De acuerdo con un artículo publicado por la revista Nutriente, las vitaminas tipo B «son absolutamente esenciales para todos los aspectos de la función cerebral». Este grupo está compuesto por la tiamina (B1), la riboflavina (B2), la niacina (B3), el ácido pantoténico (B5), la vitamina B6, el ácido fólico (B9) y la vitamina B12, que habrían demostrado ser beneficiosos para mantener una buena salud cerebral, además de ayudar al proceso de producción energética en el cuerpo a través de la alimentación, la generación de glóbulos rojos y la reparación de ADN y ARN.

 

Al otro lado de la moneda, un déficit de vitamina B también tendría un impacto en el cerebro con síntomas neurológicos y psiquiátricos, entre ellos irritabilidad, trastornos emocionales, confusión, trastornos del sueño, pérdida de memoria, amnesia, entre otros. Además, la deficiencia de vitaminas B9 y B12 puede provocar “trastornos afectivos, cambios de comportamiento, psicosis, deterioro o declive cognitivo o demencia (incluida la enfermedad de Alzheimer y la demencia vascular)”, según el artículo.


A pesar de que los médicos son cautos con estas recomendaciones, hay suficiente literatura para sustentar que una dieta balanceada que incluya los principales minerales y vitaminas necesarias para el buen funcionamiento del organismo puede promover una buena salud mental. En un artículo publicado por The Economist, se asegura que ya hay un campo especializado en estudiar esta relación, conocida como psiquiatría nutricional.
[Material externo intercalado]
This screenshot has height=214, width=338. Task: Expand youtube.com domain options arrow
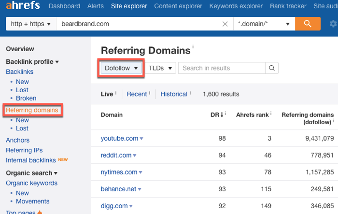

De acuerdo con la nota, el cerebro humano adulto usa un 20% de energía metabólica, lo que implica una gran necesidad de nutrientes esenciales que rara vez se consiguen ya que la mayoría de las recomendaciones publicadas están vinculadas a las necesidades físicas.

 

Si bien la mayoría de estas vitaminas puede consumirse a través de una dieta balanceada, con alimentos como proteínas, los vegetales de hojas verdes, cereales y nueces, a veces es necesario recurrir a los suplementos.